> _Exercise description_
Your answer must be an exact copy of the records below.

(Records from a data source)

● ● ●

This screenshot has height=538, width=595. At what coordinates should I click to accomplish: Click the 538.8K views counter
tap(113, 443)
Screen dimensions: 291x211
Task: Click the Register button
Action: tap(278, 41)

● ● ●

> _Answer section_
This screenshot has height=538, width=595. At what coordinates should I click to accomplish: Click the 538.8K views counter
tap(113, 443)
Screen dimensions: 291x211
Task: Click the Register button
Action: tap(278, 41)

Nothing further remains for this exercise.